**ACTIVITY**
For each line of the data that includes the word "computer", copy the line.

Collected data entries:
BEGIN
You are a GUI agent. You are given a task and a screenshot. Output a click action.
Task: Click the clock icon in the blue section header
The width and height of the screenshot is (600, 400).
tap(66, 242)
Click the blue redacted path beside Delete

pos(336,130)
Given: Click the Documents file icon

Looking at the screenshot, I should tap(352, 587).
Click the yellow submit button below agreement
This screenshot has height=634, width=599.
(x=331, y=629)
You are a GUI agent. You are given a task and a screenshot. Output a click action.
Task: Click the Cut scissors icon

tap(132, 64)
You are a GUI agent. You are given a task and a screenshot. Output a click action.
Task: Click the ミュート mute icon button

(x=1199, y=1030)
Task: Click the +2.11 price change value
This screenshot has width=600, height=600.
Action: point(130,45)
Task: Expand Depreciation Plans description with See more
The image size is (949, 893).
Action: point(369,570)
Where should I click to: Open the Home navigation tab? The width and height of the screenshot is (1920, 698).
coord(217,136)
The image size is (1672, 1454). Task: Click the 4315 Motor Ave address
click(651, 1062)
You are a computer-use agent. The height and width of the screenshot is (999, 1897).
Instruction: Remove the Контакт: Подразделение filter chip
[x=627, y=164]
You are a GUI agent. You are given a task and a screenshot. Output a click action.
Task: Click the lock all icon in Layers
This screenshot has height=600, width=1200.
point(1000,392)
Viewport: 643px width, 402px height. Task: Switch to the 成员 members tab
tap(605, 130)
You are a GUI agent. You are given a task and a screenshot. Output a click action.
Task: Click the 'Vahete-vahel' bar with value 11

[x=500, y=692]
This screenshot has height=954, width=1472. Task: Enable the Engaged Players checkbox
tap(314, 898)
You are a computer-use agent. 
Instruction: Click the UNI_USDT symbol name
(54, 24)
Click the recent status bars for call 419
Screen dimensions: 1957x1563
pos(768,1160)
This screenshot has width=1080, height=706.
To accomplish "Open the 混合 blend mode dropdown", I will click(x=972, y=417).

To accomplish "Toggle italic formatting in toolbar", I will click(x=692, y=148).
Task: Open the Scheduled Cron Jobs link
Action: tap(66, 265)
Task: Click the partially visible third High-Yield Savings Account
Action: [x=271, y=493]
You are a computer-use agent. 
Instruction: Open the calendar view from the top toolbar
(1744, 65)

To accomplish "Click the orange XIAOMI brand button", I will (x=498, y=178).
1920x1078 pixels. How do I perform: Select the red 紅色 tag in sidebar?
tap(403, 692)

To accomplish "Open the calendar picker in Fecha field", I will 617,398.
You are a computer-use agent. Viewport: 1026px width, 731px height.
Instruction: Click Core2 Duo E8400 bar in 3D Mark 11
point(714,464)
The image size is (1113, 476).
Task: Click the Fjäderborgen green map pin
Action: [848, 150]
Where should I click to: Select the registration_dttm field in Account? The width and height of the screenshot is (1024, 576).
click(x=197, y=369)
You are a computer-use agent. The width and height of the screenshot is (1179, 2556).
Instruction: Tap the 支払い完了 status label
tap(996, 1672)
END
**YOUR RESPONSE**
You are a computer-use agent. The height and width of the screenshot is (999, 1897).
You are a computer-use agent. 
You are a computer-use agent. 
You are a computer-use agent. Viewport: 1026px width, 731px height.
You are a computer-use agent. The width and height of the screenshot is (1179, 2556).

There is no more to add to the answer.